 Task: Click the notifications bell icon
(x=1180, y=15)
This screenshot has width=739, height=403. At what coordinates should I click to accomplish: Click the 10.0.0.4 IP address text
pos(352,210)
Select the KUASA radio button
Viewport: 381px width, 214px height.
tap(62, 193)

* * *

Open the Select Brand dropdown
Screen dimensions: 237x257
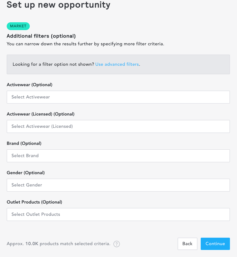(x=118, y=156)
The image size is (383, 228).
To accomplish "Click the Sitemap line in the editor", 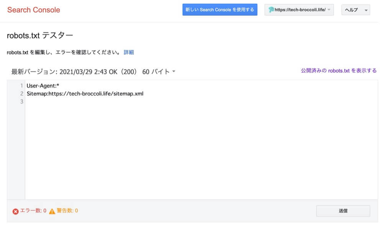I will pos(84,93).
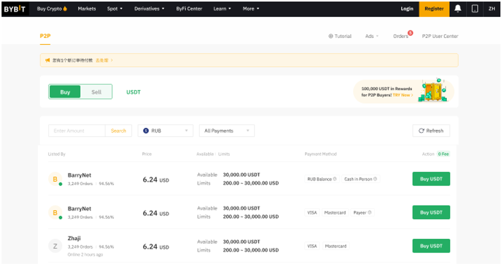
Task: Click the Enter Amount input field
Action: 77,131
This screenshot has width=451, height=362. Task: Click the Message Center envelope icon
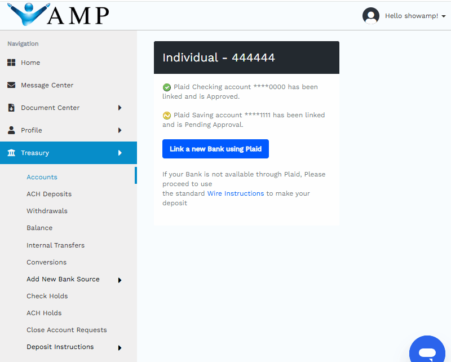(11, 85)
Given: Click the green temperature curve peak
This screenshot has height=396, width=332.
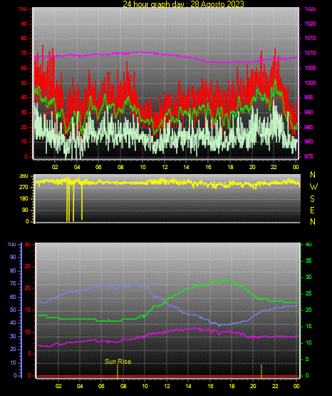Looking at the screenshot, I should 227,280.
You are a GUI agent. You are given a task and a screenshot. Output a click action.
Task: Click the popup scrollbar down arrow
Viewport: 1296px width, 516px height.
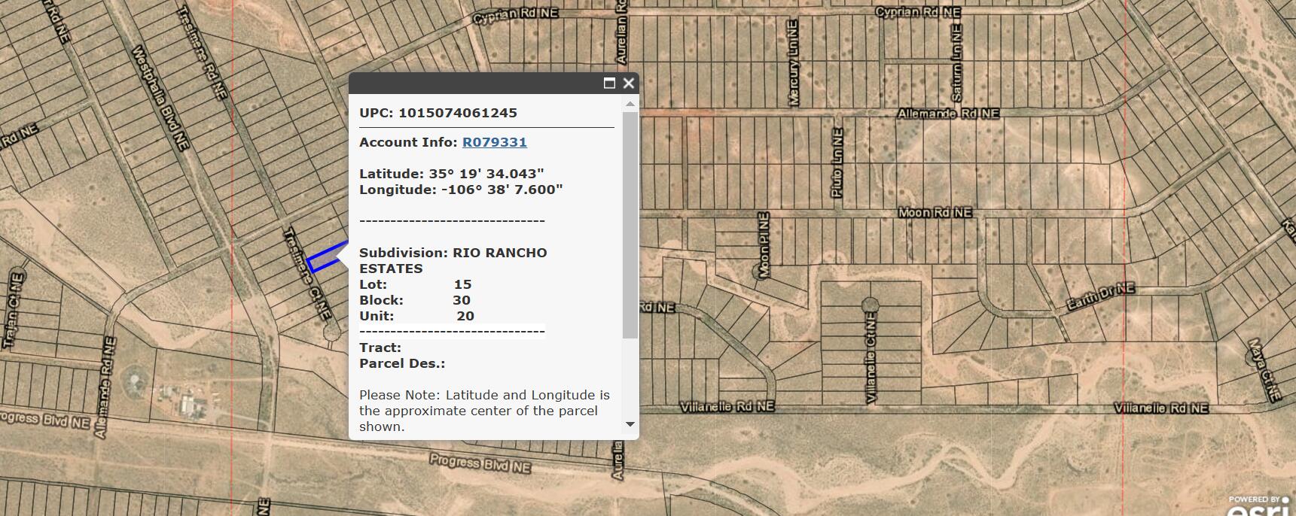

▶ [Task instructions] Look through the entries above and find each line where the word "Select" occurs; copy those lines.

▶ [Output of the exercise]
Select the KUASA radio button
Open the Select Brand dropdown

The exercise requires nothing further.